The basic plot of Dr. Strangelove is that an American general, enraged by the fluoridation of the water, unilaterally launches a nuclear attack on the Soviet Union, thus setting off the Soviets' Doomsday Machine, which blows up the world in the last scene.  The Soviets built their Doomsday machine to keep up with the Americans whom they believed were nervously building their own Doomsday machine: "We read about it in the New York Times," the Soviet diplomat explains.
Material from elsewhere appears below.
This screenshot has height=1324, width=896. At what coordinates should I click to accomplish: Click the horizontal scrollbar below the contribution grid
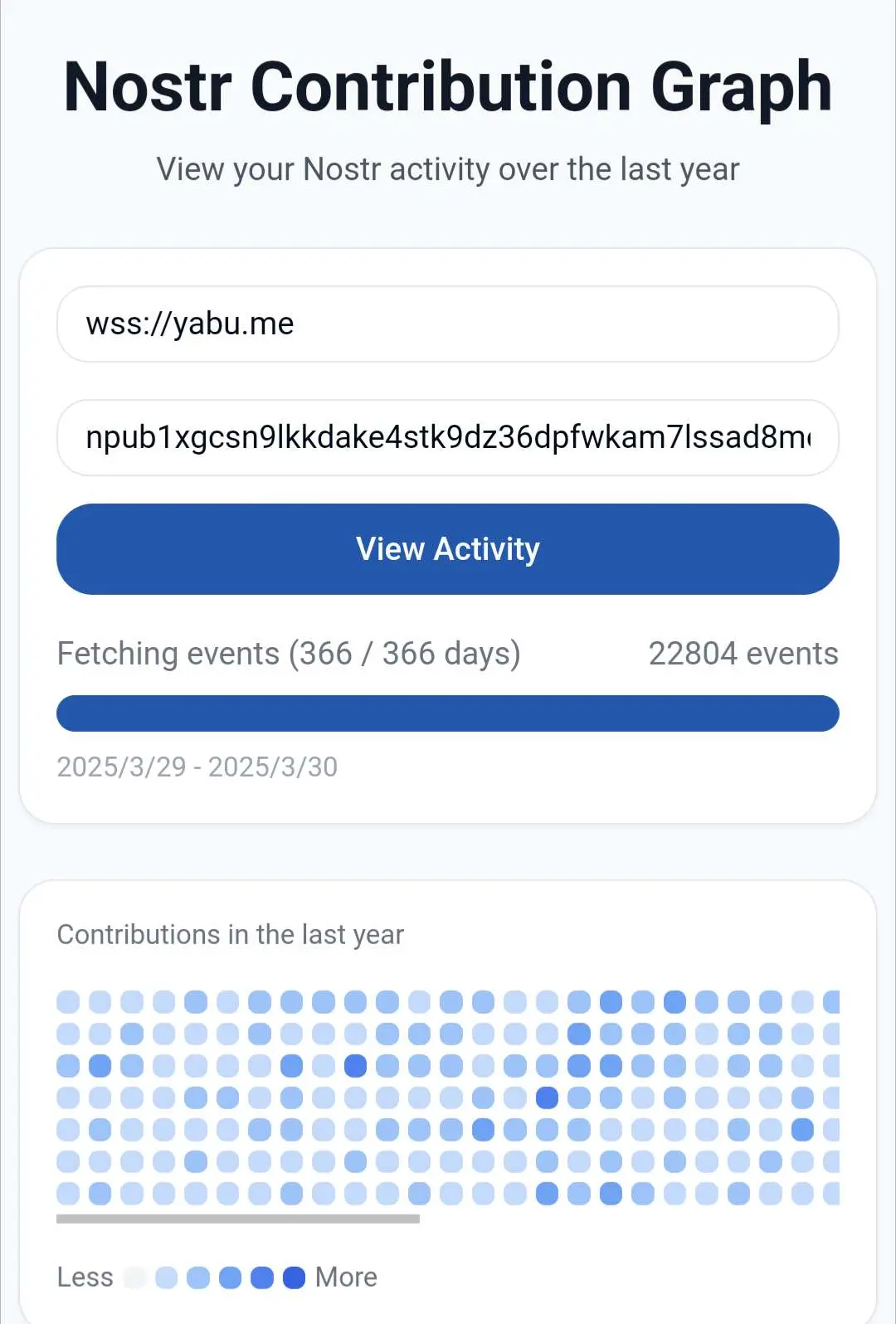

Like Shakespeare and the Bible, Dr. Strangelove is a font of memorable phrases.  Yeah sure, everybody knows the classics — "I do not avoid women, Mandrake, but I do deny them my essence";  "You'll have to answer to the Coca-Cola Company"; and, "You can't fight in here. This is the War Room!" 

But, really, every line is great.  Gradually the less-conspicuous Strangelove lines seep into your vocabulary and become part of the lexicon:

"I smell a big fat commie rat."

"The redcoats are coming!"

"The premier man of the people, but he is also a man, if you know what I mean."

These are paraphrases.  Alas, I don't have a copy of the script.  I'd restate more of the plot and dialogue, but writing about a great movie is like writing about a poem:   Didn't the poet say it better? 

One question that has always intrigued me is whether Dr. Strangelove's cult status is strictly a conservative phenomenon. I include movie references in only one out of every dozen columns or so. But it's always the same movie.  Do liberals obsessively recite lines from Dr. Strangelove, too?  Could this be, finally, a common bond that we share with our liberal friends? 

Admittedly, they might not like Peter Sellers's parody of Adlai Stevenson as the hapless, milquetoast, Carteresque president.  Or the (off-screen) Soviet premier being portrayed as a drunken Russian who must always be asked by the president to turn the music down.  But Dr. Strangelove is, after all, a movie about a Bircher setting off a nuclear war.  Liberals ought to like that.

Alas no.  When it comes to nuclear war, liberals sound like the punch line to a feminist joke. ("That's not funny!")   Remember, Dr. Strangelove is a comedy.  Peter Sellers plays three different parts (only because he fell off the bomb during filming, injured himself, and was unable to play four). Here are some real-life quotes from movie reviews of Dr. Strangelove in the past few years:

"… a forceful reminder that somewhere in the human spirit lurks the mad impulse and the means to blow up the world."

"… a cautionary tale of an ideological war from which there is no return, a message still relevant today."

"… the image of nuclear holocaust just a button and a madman away still haunts us."

"… scary … "

Please.  If we can't laugh about nuclear annihilation, what can we laugh about?

These are the people who wanted to stock cyanide pills at college-health centers in case of nuclear attack.  When President Ronald Reagan warmed up a radio mike once by saying, "In five minutes, we begin bombing," liberals solemnly manufactured posters showcasing the quote superimposed over a sinister-looking Reagan … at five minutes to noon!  I don't know if any liberals bought the posters, but conservatives couldn't stock them fast enough.  

Dr. Strangelove is most likely the funniest movie ever made.  Stop worrying and learn to love the bomb.